Sofia menarik napas dalam dalam,
mengepalkan tinju, lalu mengangguk semangat.
Dengan kekuatan seperti ini, dia
memang pantas melawan keluarga kerajaan!
"Bawa keluargamu ke sini, mulai
sekarang, tempat ini jadi milikmu," ujar Adriel sambil tersenyum.
"Baik!" balas Sofia dan
mengangguk kuat.
Tiba-tiba dia ragu dan berkata,
"Kalau nanti keluarga lain datang untuk membunuhmu..."

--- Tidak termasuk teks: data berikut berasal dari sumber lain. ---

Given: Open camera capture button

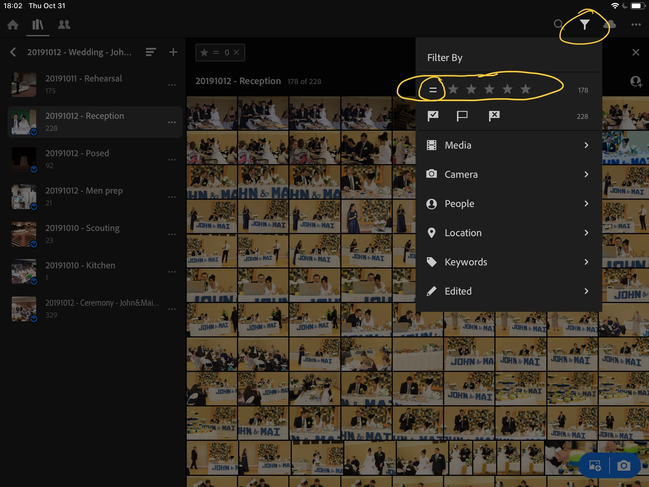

Adriel terdiam sejenak, lalu perlahan
berkata, "Aku nggak suka membunuh, tapi kalau ada pedang mengarah ke
leherku, apa aku harus diam saja?"
Sofia menatapnya dengan tatapan
rumit. "Kak Adriel, eh, maksudku Kak Saka, kau datang ke alam rahasia
kekaisaran ini sebenarnya untuk apa?"
"Panggil saja aku Adriel. Soal
tujuanku ke sini..."
Adriel tersenyum, lalu tiba-tiba
menatap ke langit, ekspresinya berubah dingin saat menjawab, "Aku ke sini
untuk membantai semua leluhur keluarga kerajaan, dan merebut kembali tempat
ini!"
Merebut kembali?
Kenapa dia pakai kata
"kembali"?
Sofia masih bingung.
Saat itulah suara pembantaian di
udara akhirnya berhenti.
"Pertarungan... sudah selesai...
"
Satu sosok jatuh tertatih dari udara.
Tubuhnya penuh luka, tebasan, hantaman, tusukan, bahkan tubuhnya berlubang di beberapa
tempat, satu lengan putus, satu mata dicungkil, dan bahunya hancur, wajahnya
tak lagi bisa dikenali.
Dulu dia adalah master ilahi tingkat
enam. Kini dia jatuh berlutut di depan Adriel, wajahnya penuh duka.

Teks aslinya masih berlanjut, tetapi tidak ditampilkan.